Rep. Summer Lee, élue démocrate de Pennsylvanie, a adressé une lettre au département du Commerce jeudi. Elle y sollicite un briefing sur deux développements majeurs : la reconnaissance par les services d'immigration et des douanes (ICE) de l'utilisation du logiciel Graphite de Paragon, ainsi que l'acquisition d'une participation majoritaire dans le groupe israélien NSO Group par une entreprise américaine.

Le département du Commerce avait placé NSO Group sous sanctions sous la présidence de Joe Biden, en raison d'allégations d'abus généralisés, notamment l'espionnage de responsables gouvernementaux, d'activistes et de journalistes. Dans sa lettre, adressée au secrétaire au Commerce Howard Lutnick et révélée en exclusivité par CyberScoop, Lee souligne :

« L'administration Trump semble globalement réceptive à l'utilisation de logiciels espions commerciaux pour infiltrer les téléphones portables et autoriser les investissements américains dans des entreprises de surveillance sanctionnées comme NSO Group. »

David Friedman, nouveau président exécutif de NSO Group, est un ancien ambassadeur de Trump en Israël et son avocat en matière de faillite. En novembre dernier, il avait déclaré s'attendre à ce que l'administration soit « réceptive » à l'utilisation des technologies de NSO Group.

Lee, membre de la commission de surveillance et de réforme gouvernementale et première démocrate de sa sous-commission sur les forces de l'ordre fédérales, a co-signé une récente lettre demandant des clarifications sur l'usage de Graphite par l'ICE. Les réponses jugées insuffisantes avaient suscité l'indignation des démocrates.

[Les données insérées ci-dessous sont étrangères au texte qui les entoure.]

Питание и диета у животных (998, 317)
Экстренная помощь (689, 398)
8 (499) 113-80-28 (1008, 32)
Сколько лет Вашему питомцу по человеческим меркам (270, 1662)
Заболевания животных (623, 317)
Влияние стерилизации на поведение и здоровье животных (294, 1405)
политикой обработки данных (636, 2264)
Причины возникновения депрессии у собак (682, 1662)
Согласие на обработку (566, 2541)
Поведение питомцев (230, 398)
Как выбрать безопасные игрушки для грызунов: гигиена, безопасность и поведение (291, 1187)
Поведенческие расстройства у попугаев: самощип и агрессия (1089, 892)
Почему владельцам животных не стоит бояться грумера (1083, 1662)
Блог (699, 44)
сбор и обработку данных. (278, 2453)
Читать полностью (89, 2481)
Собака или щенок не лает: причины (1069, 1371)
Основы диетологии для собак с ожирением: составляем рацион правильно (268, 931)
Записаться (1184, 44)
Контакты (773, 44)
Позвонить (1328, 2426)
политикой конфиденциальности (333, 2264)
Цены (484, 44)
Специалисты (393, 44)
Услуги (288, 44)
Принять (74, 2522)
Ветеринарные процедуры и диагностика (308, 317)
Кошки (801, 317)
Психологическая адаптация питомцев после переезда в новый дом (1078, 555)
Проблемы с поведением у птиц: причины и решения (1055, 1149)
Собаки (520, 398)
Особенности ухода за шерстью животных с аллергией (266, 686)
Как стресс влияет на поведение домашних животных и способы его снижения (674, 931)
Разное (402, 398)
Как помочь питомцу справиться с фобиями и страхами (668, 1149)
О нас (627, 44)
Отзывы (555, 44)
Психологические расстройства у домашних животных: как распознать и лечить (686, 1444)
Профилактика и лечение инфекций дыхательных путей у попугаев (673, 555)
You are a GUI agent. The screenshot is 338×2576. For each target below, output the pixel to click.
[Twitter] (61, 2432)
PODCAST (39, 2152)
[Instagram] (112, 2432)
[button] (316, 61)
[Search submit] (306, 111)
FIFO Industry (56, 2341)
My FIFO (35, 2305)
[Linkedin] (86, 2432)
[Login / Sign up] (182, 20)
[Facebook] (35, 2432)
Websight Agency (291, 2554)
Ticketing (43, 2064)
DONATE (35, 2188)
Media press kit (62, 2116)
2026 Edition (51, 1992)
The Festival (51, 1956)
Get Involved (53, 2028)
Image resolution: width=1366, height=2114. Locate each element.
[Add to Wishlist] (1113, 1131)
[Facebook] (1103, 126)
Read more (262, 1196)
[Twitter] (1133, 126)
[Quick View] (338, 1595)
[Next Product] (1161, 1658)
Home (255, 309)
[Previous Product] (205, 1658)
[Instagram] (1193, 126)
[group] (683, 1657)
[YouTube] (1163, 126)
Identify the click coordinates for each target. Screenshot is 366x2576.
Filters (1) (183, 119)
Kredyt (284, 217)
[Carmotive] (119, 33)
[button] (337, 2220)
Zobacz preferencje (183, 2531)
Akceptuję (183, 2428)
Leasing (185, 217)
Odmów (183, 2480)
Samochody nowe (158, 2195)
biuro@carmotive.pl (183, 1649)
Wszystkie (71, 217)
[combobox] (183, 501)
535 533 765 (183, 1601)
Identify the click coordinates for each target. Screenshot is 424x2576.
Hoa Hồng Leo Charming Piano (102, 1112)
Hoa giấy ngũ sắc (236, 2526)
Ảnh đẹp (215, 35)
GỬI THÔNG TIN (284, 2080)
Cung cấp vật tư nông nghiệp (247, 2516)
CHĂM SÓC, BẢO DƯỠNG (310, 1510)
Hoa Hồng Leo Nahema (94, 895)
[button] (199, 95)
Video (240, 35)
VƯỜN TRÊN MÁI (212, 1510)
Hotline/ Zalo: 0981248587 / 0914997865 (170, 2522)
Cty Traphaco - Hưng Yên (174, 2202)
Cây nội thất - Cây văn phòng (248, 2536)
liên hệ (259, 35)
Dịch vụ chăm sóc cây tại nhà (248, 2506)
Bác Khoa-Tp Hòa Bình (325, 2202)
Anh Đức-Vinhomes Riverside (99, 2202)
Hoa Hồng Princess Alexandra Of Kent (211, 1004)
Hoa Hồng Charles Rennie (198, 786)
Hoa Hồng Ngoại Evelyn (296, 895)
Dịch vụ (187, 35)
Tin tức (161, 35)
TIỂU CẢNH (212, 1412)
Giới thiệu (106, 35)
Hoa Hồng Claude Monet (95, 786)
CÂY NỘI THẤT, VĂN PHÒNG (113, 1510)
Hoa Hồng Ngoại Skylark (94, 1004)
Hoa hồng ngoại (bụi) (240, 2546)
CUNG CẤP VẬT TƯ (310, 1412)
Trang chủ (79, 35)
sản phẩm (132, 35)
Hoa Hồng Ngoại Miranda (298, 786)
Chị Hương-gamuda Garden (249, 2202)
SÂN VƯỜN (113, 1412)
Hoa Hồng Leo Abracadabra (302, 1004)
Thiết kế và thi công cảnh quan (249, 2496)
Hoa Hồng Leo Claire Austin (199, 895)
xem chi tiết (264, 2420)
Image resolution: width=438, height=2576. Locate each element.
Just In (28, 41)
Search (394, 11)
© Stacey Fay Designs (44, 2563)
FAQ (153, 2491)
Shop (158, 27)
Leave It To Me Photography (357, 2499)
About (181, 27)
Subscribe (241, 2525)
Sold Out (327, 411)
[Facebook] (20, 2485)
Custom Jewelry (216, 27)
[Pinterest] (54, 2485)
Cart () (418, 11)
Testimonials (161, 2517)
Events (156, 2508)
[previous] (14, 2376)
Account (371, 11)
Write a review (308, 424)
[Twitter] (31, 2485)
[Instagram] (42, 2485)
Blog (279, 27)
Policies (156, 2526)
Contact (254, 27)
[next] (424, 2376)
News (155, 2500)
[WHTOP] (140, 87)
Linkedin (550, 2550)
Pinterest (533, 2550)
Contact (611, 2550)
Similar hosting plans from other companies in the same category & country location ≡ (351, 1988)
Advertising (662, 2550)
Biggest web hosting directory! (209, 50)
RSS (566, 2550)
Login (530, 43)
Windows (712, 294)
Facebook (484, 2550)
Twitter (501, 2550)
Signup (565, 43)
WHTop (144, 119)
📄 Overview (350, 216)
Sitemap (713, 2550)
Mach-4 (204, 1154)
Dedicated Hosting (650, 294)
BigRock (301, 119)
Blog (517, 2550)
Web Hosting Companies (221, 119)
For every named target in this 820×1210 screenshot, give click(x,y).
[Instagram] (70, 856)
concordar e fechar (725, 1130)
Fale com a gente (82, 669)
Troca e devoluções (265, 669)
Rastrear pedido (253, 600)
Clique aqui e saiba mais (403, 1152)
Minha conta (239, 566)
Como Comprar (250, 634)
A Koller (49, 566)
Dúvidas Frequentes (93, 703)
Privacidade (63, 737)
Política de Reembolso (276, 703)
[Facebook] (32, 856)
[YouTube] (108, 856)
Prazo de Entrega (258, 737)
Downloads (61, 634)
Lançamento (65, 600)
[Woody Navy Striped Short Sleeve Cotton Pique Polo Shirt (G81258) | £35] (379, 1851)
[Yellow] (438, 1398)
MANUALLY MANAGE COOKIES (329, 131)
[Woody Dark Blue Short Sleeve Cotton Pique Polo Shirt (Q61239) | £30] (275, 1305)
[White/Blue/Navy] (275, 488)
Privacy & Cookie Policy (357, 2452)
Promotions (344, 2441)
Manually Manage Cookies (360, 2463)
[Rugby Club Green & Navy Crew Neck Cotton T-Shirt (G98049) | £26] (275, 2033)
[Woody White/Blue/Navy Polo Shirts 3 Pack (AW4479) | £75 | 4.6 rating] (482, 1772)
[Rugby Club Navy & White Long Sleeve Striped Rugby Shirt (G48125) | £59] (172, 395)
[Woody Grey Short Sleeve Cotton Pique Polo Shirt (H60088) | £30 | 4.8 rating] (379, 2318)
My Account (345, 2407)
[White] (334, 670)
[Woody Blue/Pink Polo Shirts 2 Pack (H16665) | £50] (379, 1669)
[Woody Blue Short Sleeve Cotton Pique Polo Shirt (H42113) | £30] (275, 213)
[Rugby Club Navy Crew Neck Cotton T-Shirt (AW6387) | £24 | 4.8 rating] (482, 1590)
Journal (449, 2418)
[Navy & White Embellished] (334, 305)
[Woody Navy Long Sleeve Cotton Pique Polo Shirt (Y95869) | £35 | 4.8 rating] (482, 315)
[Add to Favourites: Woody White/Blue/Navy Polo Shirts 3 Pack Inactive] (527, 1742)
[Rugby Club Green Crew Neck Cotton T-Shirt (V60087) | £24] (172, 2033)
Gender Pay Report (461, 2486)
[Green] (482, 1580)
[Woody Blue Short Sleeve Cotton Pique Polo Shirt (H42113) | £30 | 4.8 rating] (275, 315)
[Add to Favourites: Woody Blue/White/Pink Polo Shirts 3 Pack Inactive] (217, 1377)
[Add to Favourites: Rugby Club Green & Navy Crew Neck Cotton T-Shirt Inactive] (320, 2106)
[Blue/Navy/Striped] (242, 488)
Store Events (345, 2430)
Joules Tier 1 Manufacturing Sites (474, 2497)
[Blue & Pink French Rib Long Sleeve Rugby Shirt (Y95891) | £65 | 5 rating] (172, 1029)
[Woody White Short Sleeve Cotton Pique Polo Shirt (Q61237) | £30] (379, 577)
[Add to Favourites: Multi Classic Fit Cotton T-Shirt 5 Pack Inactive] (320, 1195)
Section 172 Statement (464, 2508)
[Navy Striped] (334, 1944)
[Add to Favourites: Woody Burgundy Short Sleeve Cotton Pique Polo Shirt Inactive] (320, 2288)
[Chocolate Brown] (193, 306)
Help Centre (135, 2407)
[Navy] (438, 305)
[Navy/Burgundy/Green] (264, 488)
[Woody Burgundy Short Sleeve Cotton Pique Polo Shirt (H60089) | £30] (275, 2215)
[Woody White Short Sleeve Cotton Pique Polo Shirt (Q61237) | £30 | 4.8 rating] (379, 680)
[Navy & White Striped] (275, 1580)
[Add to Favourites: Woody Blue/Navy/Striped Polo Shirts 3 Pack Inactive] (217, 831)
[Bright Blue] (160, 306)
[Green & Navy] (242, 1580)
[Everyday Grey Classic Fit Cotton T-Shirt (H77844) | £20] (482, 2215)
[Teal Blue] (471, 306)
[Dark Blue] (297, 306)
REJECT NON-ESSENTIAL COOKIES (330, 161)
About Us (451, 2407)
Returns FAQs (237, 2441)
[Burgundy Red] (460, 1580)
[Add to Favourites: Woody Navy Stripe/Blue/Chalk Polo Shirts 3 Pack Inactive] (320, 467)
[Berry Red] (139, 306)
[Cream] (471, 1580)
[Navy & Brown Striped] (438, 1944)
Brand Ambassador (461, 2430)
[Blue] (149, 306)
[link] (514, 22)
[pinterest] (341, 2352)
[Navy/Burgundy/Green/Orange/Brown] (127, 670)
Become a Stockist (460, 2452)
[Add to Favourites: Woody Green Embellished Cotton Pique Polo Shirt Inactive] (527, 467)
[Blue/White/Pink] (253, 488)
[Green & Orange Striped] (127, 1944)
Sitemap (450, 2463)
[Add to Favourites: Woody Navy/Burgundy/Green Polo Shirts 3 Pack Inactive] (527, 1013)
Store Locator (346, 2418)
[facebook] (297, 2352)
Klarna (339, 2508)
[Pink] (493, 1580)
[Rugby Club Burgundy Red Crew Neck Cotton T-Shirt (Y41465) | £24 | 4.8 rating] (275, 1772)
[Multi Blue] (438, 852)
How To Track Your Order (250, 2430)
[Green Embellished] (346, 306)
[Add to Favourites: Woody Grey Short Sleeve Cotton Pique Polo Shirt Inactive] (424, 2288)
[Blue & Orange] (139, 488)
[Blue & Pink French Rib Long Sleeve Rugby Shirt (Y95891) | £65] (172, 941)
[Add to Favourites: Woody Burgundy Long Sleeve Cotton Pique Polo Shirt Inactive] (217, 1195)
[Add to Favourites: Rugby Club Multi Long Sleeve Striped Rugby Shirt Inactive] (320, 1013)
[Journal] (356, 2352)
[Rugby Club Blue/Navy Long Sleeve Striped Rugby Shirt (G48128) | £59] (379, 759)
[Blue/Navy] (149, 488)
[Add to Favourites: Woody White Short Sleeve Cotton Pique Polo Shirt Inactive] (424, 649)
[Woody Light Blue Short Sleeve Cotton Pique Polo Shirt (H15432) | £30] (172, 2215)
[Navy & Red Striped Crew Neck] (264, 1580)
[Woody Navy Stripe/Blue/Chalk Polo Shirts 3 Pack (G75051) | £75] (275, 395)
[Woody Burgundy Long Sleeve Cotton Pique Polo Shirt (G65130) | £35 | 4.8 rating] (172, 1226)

Dans sa nouvelle missive, la députée exige que le département du Commerce organise un briefing pour les collaborateurs de la commission, abordant les délibérations internes, les échanges avec la Maison Blanche et les discussions avec des acteurs extérieurs — dont Friedman — sur l'utilisation potentielle des technologies de NSO Group ou d'autres logiciels espions commerciaux, ainsi que sur les investissements américains dans cette entreprise.

Lee ajoute :

« NSO Group semble considérer l'administration Trump comme favorable à ses intérêts aux États-Unis. L'entreprise se présente comme un outil essentiel pour le gouvernement américain afin de protéger la sécurité nationale. »

Elle cite des documents judiciaires de l'entreprise, selon lesquels « il est raisonnablement prévisible qu'une agence américaine d'application de la loi ou de renseignement utilisera Pegasus ».

Les sanctions imposées par l'administration Biden et les défaites judiciaires face à Meta avaient constitué des revers majeurs pour les ambitions de NSO Group. Avant l'acquisition de la participation majoritaire par un fonds d'investissement américain à l'automne dernier, le département du Commerce sous Trump avait rejeté les demandes de retrait de NSO Group de la liste des sanctions. Cependant, l'investissement de plusieurs dizaines de millions de dollars, survenu après l'annonce de l'utilisation de Pegasus par Israël pour traquer des personnes kidnappées ou tuées par le Hamas, a constitué un tournant positif pour l'entreprise.

NSO Group affirme que ses produits sont conçus exclusivement pour aider les forces de l'ordre et les services de renseignement à lutter contre le terrorisme et la criminalité.